The Democratic establishment has not warmed to Lee since her election. In 2020, party insiders recruited a primary challenger against her, whom Lee handily defeated. After she announced her intention to run for Congress in the 12th District, which includes Pittsburgh, the party supported a redistricting plan that moved most of her existing state legislative district — and Lee’s home — out of that district. (In Pennsylvania, Congressional candidates are not required to live in the district they seek to represent, so Lee was still able to run.)

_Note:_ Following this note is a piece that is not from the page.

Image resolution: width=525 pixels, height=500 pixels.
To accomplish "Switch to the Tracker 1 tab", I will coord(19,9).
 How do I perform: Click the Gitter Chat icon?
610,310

As the primary neared, Lee faced a multimillion-dollar smear campaign funded by “dark money” PACs opposed to her support of the rights of the Palestinian people. These PACs, which mostly support right-wing, anti-labor Republicans, ironically made the claim that Lee was “not a real Democrat” the centerpiece of their attack ads.
Retired UE NEWS Managing Editor Al Hart holds up a sign at Lee’s victory party, celebrating her beating union buster Steve Irwin.

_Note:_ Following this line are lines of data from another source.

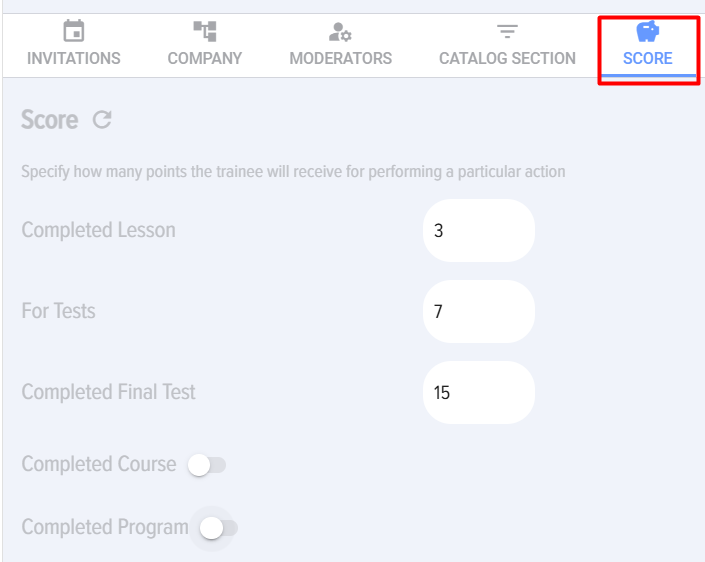Click the Completed Final Test label
Image resolution: width=705 pixels, height=562 pixels.
tap(108, 392)
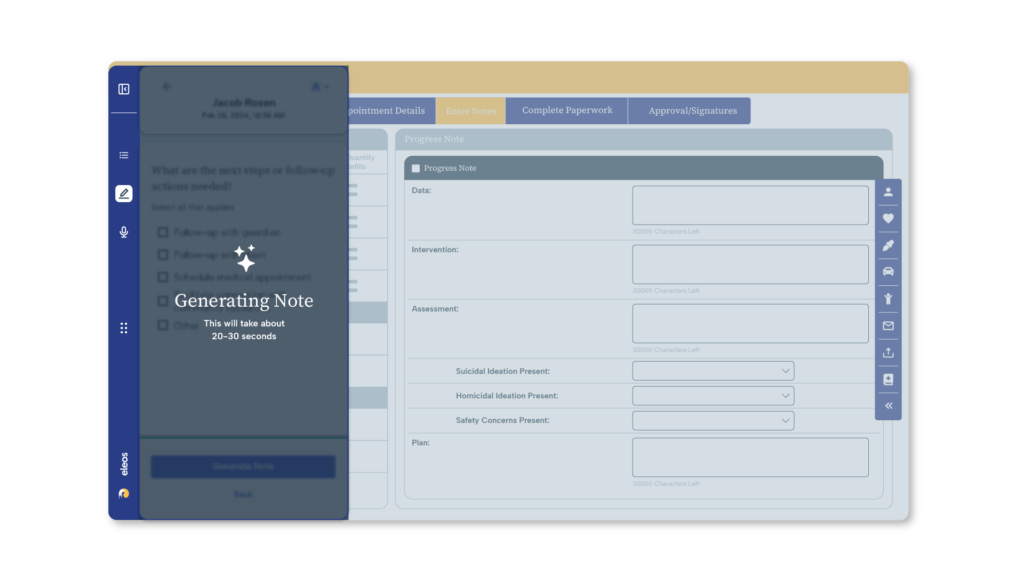Check the Schedule medical appointment option
The width and height of the screenshot is (1024, 576).
[x=162, y=277]
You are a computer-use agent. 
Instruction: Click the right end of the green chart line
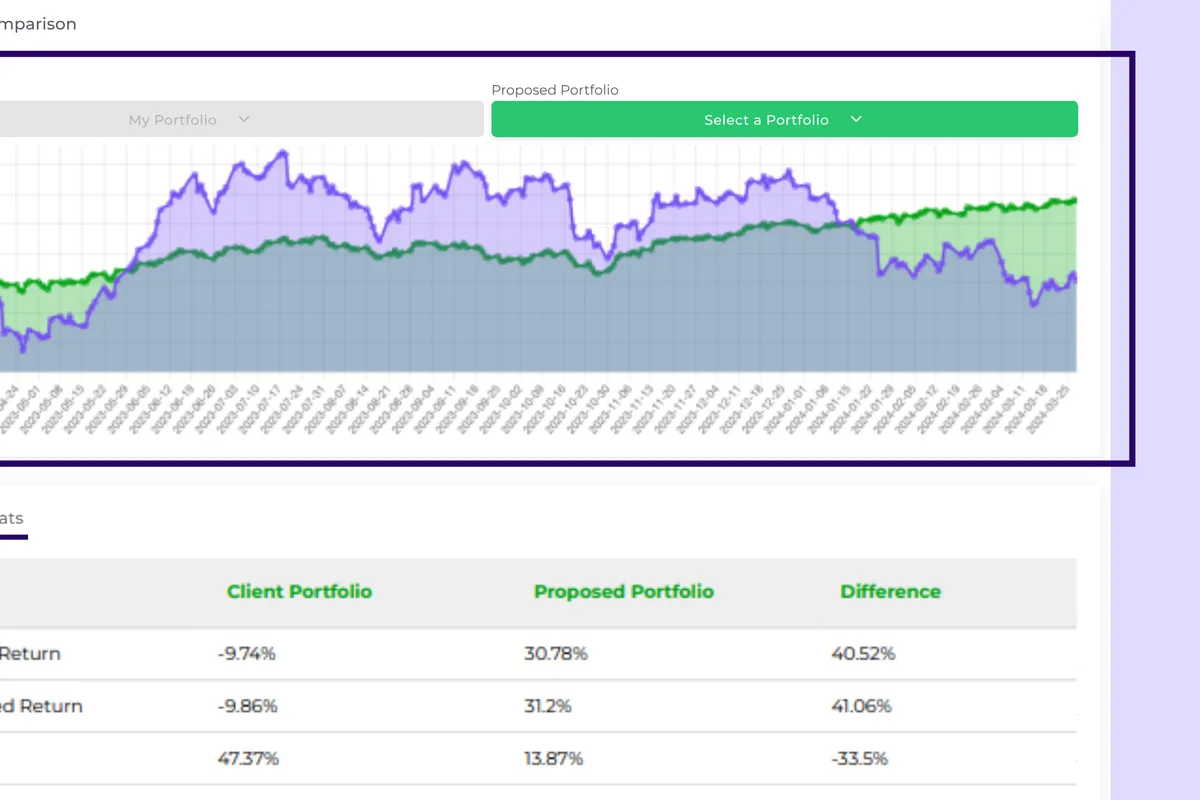1074,200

Lee’s primary opponent, Steve Irwin, is a partner at the union-busting law firm Leech Tischman, and headed up its labor and employment division for at least a decade. However, Irwin’s clearly anti-labor history was no barrier to him receiving the endorsement of many prominent Democrats, including former mayor Bill Peduto and retiring 12th District Congressman Mike Doyle. Waksmunski called it “disgraceful and outrageous” that so many establishment Democrats “lined up to support a union buster.”
"It just goes to show the corruption and the decay” of the Democratic Party establishment. “They don’t want people like us who are going to represent working people to be in power.”
Sadly, the union buster Irwin even garnered endorsements from several unions — though, unlike in 2018, Lee had significant labor support outside of UE, receiving endorsements from SEIU, UFCW and the Pittsburgh Federation of Teachers. (The Allegheny County AFL-CIO declined to make an endorsement.)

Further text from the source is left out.